## Selection:
Main climate application

Soils function as the main terrestrial carbon store; at least twice as much carbon is stored in soils as in the atmosphere (Borken et al., 2002). Respiration (root and microbial) is the second largest carbon flux into the atmosphere after the oceans (Schlesinger & Andrews, 2000) and is probably responsible for the observed variations in net ecosystem carbon exchange (NEE) (Valentini et al. 2000). Thus, it has become increasingly important to improve our understanding of how respiration will be affected by climate change, i.e., by the predicted rise in global mean temperatures. Correctly distinguishing between root and soil microbial respiration has become one of the greatest challenges in soil sciences and it is still not adequately solved; this is reflected in the many different methods used (Kuzyakov, 2002). Temperature sensitivity of soil respiration as determined by the Q10 (the increase in respiration per 10 °C) is a prime driver of carbon circulation (soil – atmosphere) in climate models, yet there is considerable uncertainty about the value and meaning of this term (Bekku et al., 2003).


Contributing baseline GCOS observations

None.


Other contributing observations

There are no known global networks that systematically record soil respiration and there is no accepted standard method for measuring root and soil microbial respiration. The closest to a global data set for soil respiration is presented by Raich & Schlesinger (1992) who summarized the results of about 172 publications (prior to 1992) across 11 biomes. However, in producing this compilation, the authors had to make assumptions in many cases, e.g., use of average growing season or deriving data from figures. Furthermore, many different methods had been used and the associated environmental data were often either not well defined or were inadequate (Irvine & Law, 2002). Moreover, the issue of duration of soil respiration monitoring needs to be addressed if data are to be generalised.
Soil respiration is an integral component of larger ecosystem scale measurements and there is an increasing body of data from eddy flux sites (c. 220), e.g., CarboEurope, Euro-Flux, Asia-Flux, Ko-Flux, Oz-Flux, Fluxnet-Canada, Ameri-Flux, which are all integrated into the Fluxnet initiative.
Another useful, but indirect, approach to assessing changes in soil respiration is to monitor key driving variables, such as soil moisture, soil temperature, timing of litter input, leaf nitrogen status via satellite and airborne technology. However, the output from such measurements is still inadequate.

Significant data management issues

There is no known global historical archive of soil respiration data. However, the above flux network sites may help in creating such a dataset.

## Your tasks:
- A) Translate this sentence from the passage on soil respiration into French: "There is no known global historical archive of soil respiration data."
- B) Carry on the passage on soil respiration past its final sentence.
The lines that follow are separate material and are unrelated to the passage on soil respiration.

## Material:
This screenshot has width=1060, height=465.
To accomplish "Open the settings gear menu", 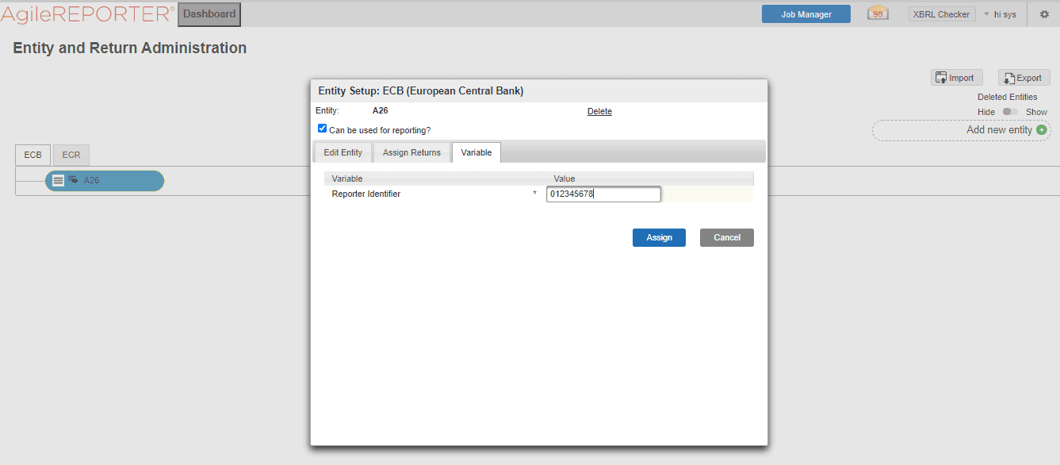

## Responses by task:
- A) Il n'existe aucune archive historique mondiale connue des données sur la respiration du sol.

- B)
Analysis products

Firstly, soil respiration is a major input for climate models and will determine the predicted positive feedback that releases even more carbon into the atmosphere if climate becomes warmer (Cox et al. 2000). However, to derive Q10 values (see above) from measured CO2 concentration in soil gas chambers requires improved and standardised techniques. In particular, soil temperature measurements have to reflect the soil depths most responsible for the measured CO2 (Irvine & Law, 2002). Furthermore, combining datasets may help in determining whether soil respiration acclimates (i.e. decreasing Q10 with increasing temperature). Secondly, soil moisture detection from space or airborne pictures needs to be improved to reflect the soil layers relevant for respiration; so far only the top few centimetres of soil moisture can be detected. Although the superficial soil horizons may be most susceptible to water deficit they may contribute little to total soil respiration (Borken et al. 2002).

Current capability

Major efforts are underway to generate global data on NEE (Fluxnet). However, so far little has been achieved in unifying soil respiration methodologies and the problem of comparing individual measurements even within collaborative initiatives is rarely achieved (e.g. see Subke, 2002). Apart from one publication (op. cit.), no real global data have been summarized. Moreover, there is a clear need to re-address assumptions about soil respiration currently embedded in available climate models, particularly with regard to sensitivity to environmental change.
Issues and priorities

  • Acquiring more unified respiration datasets and enabling centralised storage of these data with associated metadata (methods used, temperature range, etc.) and ready access.

  • Defining common protocols and guidelines for soil respiration measurements (e.g. length of measurement, temperature probes, chamber type, etc.).

  • Developing methodologies to distinguish root from soil microbial respiration (e.g. use of stable isotope techniques).

  • Assessing the credibility of current soil respiration algorithms and assumptions used in existing climate and carbon models in light of contemporary scientific evidence gained from improved field measurements.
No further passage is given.